Discussant: Marcus Plested
Opponents on both sides of the Palamite controversy (1338-1368) invoked the writings of the Church Fathers to support their theological claims and positions. Though scholars have long debated the patristic antecedents of the essence-energies distinction, research has tended to focus almost exclusively on the fidelity of St. Gregory Palamas to his patristic sources. This Workshop seeks, instead, to explore the use of the Fathers in the Palamite controversy more generally, from neglected influences on the writings of Palamas himself to the use of patristic authorities by Gregory’s opponents and subsequent defenders. Comprising a philological, historical, and theological exploration, this Workshop features papers on the following topics:
* The Fathers in St. Gregory Palamas
* Patristic sources in anti-Palamite theology
* Middle Byzantine and later patristic influences on the Palamite controversy
* The role of the Liturgy and Hymnography in the Palamite controversy
* The use of the Fathers by Palamite authors to 1453
Papers focus on individual Church Fathers and patristic sources and methodology in general—all aspects of patristic theology that enhances our understanding of Palamite and anti-Palamite theology in the fourteenth and fifteenth centuries.

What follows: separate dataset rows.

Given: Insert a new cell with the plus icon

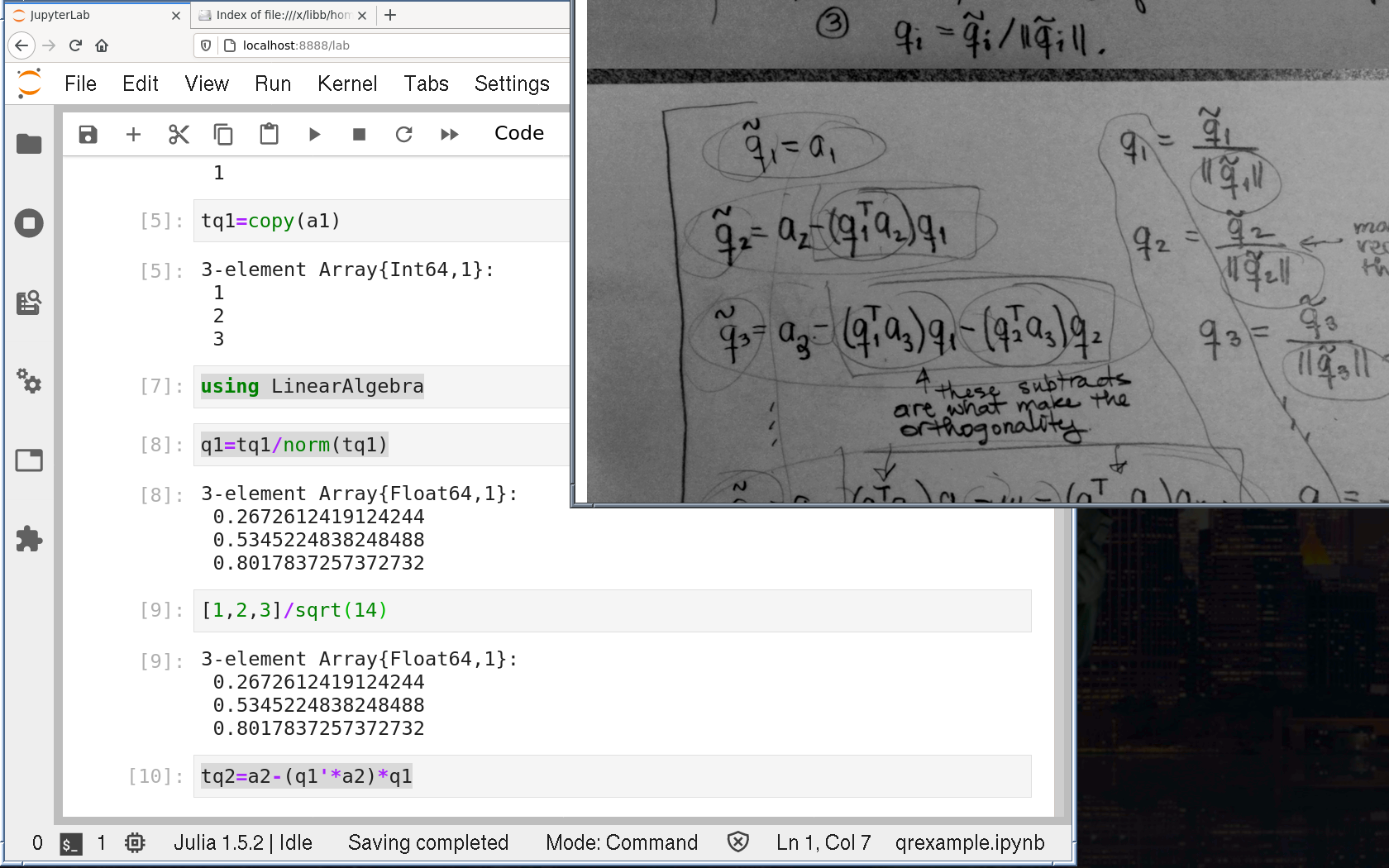Looking at the screenshot, I should coord(133,134).
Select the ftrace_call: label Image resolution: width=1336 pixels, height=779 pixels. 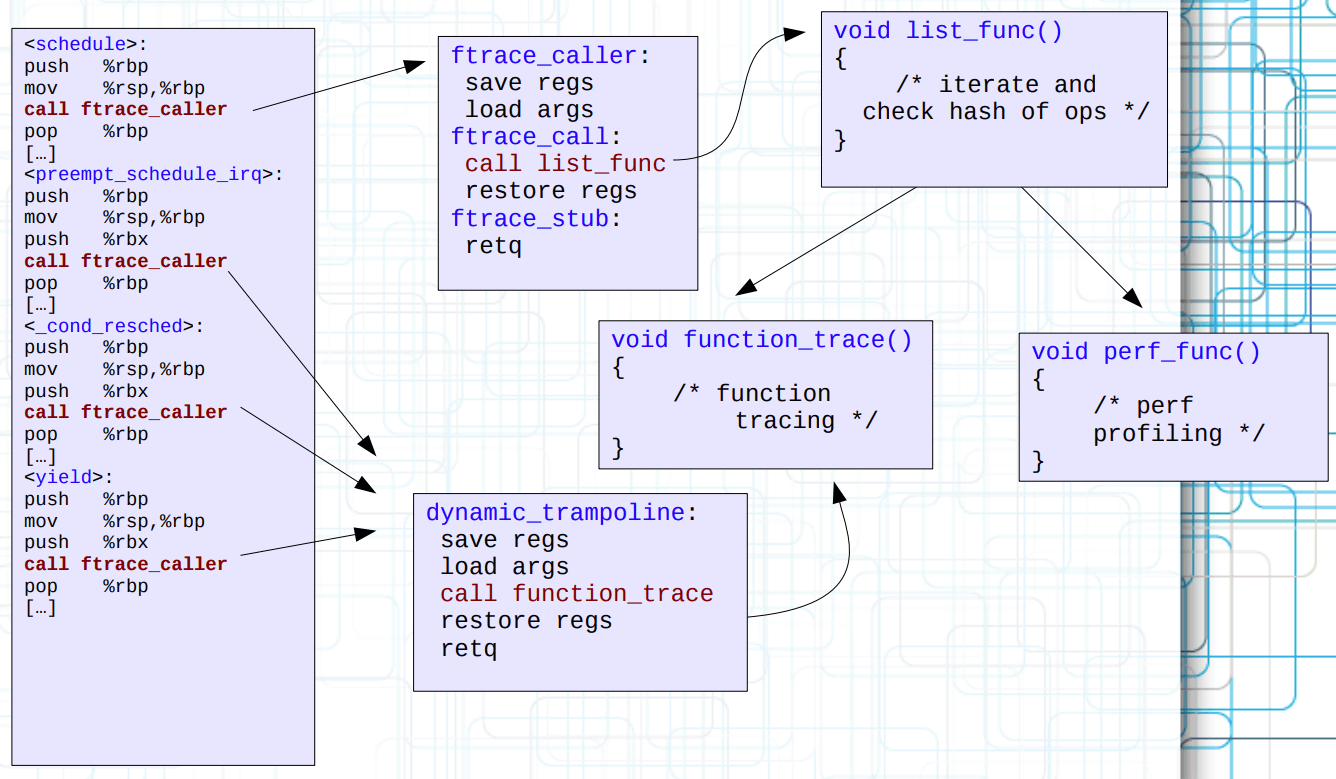click(x=536, y=137)
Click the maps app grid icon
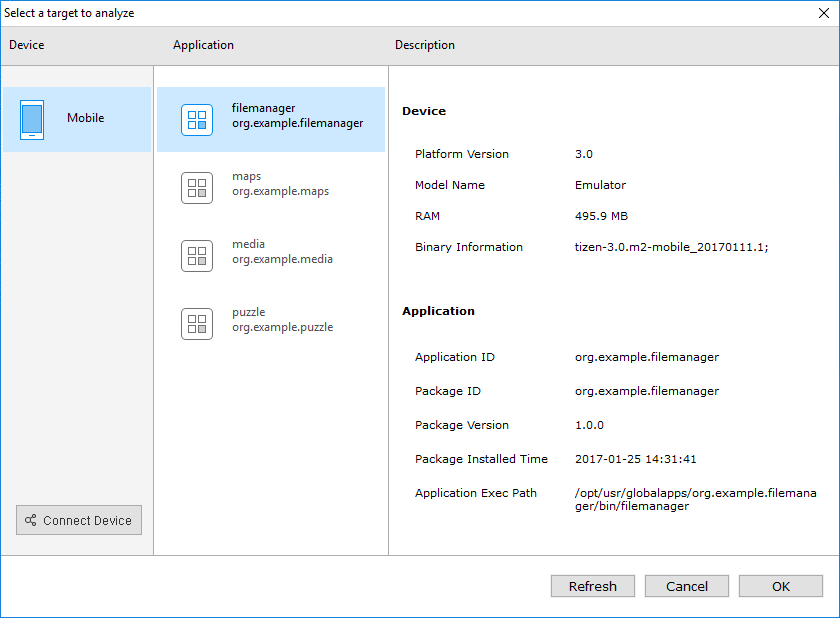 [x=197, y=187]
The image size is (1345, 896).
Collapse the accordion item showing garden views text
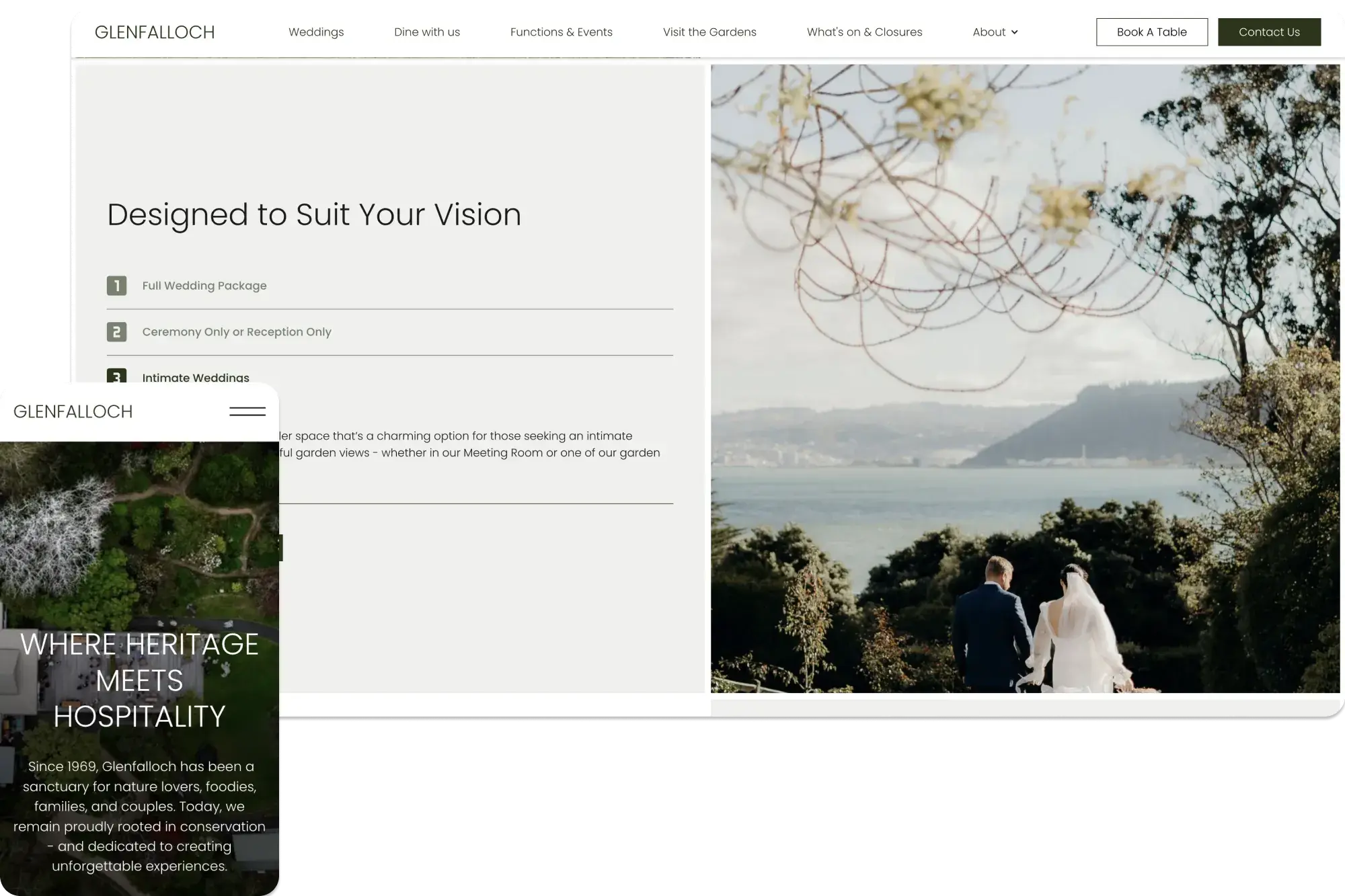pyautogui.click(x=196, y=378)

This study plans to highlight more unusual cases where Byzantine liturgical sources, such as in the Menaion and homiletic material of Fathers, are essential to understand certain notions of Palamas’s theoptic and epoptic ideas. The vocabulary and central themes of divine vision and participation in the divine energies are often found in Byzantine hymnody describing such experiences of divine light by the apostles and other saints. In some cases, Palamas’s formulations are closest to literature of a liturgical vs. dogmatic character. Furthermore, certain Palamite values, such as the presumed infallibility of patristic axioms (e.g., Basil the Great’s teaching on the Holy Spirit) build on liturgical assertions of the saint’s authority in doctrinal matters. Palamas’s combination of liturgical sources for his logical arguments on behalf of the apodeictic syllogism within an Aristotelian typology with be explored. This will lead to the conclusion that Palamas was very much influenced by contemporary Scholastic views and opinions on theology as a science and on the nature of the beatific vision. However, his own theory combined a natural epistemological skepticism with a divine illumination theory that distinguishes him from both Medieval Latin and Barlaamian positions on the scientific status of theology.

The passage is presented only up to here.